The year after the company’s fortunes began to decline, I again helped Danni organize her business tax records—this time on my own computer. Somehow, working with each expense category one at a time, I had no sense of how much her business was costing her in total. Years later, I ran across the spreadsheets I’d prepared to calculate her expenses. Yielding to my curiosity, I totaled her write offs for the year. I knew Danni had sustained substantial net losses in her MLM business; but I was not at all prepared for what I discovered. Her MLM business expenses, excluding what she claimed for housing and utilities—expenses she’d have had with or without her business, totaled nearly $50,000 for that year alone. I never tracked Danni’s finances; but I can’t imagine she received more than $20,000 in commissions, bonuses and overrides for the year. Extrapolating $30,000 in annual net losses over the course of our first 5½ years together, they would have totaled $165,000. However, with her savings exhausted after that time, Danni would have had to reduce her expenditures. That being the case, I have no basis for estimating her actual losses over the final three years of our partnership.

Throughout our time together, there was a constant influx of product shipments to Danni’s address. She received at least one shipment each week—sometimes two or three. We collected discarded shipping cartons in a corner of Danni’s garage; and every month or so we’d break them down so we could take them to our local recycling center. One day, while preparing our accumulated collection, I happened to notice that the addressee on a shipping label wasn’t anyone I knew. However, the street address was correct. Curious, I looked at several other shipping labels and discovered that many of them were addressed to people I didn’t know at Danni’s home address.
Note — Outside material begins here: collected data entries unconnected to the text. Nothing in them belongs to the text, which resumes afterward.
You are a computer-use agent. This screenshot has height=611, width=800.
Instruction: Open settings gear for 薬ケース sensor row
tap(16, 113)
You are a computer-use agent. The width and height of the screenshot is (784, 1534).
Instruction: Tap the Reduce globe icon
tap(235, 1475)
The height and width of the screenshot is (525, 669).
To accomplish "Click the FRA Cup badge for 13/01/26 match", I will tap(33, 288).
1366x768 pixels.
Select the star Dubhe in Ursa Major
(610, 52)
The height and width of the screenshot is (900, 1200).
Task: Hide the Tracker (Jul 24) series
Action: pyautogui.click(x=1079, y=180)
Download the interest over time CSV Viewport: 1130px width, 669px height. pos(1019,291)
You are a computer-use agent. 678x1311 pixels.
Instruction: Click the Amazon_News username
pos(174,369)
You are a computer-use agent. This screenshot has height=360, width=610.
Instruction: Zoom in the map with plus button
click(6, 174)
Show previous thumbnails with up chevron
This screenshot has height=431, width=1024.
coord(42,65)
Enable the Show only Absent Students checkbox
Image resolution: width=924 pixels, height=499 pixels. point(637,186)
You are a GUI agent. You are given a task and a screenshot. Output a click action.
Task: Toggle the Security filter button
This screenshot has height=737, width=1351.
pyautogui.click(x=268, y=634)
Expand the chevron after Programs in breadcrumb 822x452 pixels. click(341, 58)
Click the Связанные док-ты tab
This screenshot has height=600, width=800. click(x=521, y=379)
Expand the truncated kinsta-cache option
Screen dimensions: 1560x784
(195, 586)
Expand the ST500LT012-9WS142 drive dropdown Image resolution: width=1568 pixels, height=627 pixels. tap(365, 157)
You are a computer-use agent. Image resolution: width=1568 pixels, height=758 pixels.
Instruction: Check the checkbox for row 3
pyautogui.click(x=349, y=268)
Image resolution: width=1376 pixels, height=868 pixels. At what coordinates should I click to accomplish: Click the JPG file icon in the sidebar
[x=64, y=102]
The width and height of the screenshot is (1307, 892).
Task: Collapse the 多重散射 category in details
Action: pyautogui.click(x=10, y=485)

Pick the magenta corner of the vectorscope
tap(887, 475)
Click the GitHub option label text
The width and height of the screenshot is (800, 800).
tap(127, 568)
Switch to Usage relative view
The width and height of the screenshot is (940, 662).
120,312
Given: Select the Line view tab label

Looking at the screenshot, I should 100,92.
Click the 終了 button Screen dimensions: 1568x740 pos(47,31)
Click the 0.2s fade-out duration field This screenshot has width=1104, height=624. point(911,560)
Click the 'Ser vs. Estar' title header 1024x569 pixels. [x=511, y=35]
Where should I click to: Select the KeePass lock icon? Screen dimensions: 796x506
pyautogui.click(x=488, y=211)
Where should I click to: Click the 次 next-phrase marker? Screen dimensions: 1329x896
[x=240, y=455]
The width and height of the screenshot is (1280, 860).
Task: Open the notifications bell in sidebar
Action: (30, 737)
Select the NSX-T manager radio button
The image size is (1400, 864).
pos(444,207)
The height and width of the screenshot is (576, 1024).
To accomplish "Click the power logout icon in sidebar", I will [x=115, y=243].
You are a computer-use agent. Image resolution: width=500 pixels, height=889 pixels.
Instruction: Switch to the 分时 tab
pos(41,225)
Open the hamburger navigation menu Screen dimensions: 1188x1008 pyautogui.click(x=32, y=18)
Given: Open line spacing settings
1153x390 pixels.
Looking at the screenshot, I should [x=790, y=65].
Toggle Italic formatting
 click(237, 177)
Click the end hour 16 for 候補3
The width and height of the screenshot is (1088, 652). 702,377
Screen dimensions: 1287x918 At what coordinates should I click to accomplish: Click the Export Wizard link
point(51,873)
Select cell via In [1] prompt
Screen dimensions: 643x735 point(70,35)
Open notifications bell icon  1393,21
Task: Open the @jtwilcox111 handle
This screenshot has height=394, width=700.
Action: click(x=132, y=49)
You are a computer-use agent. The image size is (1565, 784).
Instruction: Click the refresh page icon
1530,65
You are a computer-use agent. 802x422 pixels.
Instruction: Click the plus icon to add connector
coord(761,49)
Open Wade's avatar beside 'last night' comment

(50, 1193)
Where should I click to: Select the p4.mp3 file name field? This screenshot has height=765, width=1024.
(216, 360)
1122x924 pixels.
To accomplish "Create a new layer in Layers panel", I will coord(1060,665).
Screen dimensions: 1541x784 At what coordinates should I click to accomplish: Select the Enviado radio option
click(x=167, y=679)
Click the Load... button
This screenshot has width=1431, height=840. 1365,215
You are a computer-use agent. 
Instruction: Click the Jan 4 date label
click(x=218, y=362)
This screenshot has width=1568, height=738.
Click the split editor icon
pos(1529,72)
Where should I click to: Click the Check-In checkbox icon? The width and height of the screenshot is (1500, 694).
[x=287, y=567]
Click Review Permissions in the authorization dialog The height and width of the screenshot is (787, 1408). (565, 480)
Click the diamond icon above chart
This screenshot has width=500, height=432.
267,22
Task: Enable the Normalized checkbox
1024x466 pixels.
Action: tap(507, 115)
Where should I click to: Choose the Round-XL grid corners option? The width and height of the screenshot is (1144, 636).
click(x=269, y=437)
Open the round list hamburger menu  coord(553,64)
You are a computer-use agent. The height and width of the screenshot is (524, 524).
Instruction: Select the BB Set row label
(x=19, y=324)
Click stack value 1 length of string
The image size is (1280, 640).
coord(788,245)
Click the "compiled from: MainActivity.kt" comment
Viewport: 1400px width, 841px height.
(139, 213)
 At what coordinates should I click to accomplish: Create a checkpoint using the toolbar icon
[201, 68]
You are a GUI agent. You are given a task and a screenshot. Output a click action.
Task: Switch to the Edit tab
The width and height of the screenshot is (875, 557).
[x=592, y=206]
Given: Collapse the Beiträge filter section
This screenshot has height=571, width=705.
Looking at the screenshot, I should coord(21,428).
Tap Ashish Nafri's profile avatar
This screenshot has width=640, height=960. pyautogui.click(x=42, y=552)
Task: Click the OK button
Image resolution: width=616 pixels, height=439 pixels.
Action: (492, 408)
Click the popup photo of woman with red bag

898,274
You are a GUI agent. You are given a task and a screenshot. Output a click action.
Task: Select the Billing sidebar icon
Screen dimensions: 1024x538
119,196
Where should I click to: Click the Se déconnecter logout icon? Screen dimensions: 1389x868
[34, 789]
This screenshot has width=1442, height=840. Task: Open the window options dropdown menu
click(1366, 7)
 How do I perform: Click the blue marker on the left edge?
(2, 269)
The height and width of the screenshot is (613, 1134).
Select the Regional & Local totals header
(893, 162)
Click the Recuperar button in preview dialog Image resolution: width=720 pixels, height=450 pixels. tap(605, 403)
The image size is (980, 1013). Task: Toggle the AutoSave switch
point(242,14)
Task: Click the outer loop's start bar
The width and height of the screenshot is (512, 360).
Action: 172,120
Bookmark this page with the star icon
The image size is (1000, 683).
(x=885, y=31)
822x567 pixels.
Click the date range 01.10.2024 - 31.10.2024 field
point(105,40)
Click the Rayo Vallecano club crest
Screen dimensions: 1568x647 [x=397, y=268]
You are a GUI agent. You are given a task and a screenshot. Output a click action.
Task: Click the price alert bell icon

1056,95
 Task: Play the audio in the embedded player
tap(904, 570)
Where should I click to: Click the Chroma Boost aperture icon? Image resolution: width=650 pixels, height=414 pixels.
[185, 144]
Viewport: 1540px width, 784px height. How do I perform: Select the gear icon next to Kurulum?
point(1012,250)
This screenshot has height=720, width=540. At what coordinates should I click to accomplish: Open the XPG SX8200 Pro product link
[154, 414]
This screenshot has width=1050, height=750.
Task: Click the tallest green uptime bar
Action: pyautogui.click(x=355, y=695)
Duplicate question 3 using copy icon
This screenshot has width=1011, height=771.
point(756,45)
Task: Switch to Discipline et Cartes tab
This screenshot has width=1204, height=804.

When I asked her about it, Danni explained that by ordering product under the names of her downline members, she was able to maximize her commissions and bonuses. “So you’re paying for the products?” I asked. “Yes,” she replied. “But they’re products I use or sometimes resell.” Still puzzled, I mentioned that I thought the company would surely object to that practice. “Oh no.” Danni said. “The company doesn’t care. Everybody does it and the company’s total commission payout isn’t affected.” My initial concern assuaged, I never mentioned it again. However, I remained uncomfortable with what seemed to me an irregularity that could have an adverse impact on those in Danni’s downline who served as phantom product recipients.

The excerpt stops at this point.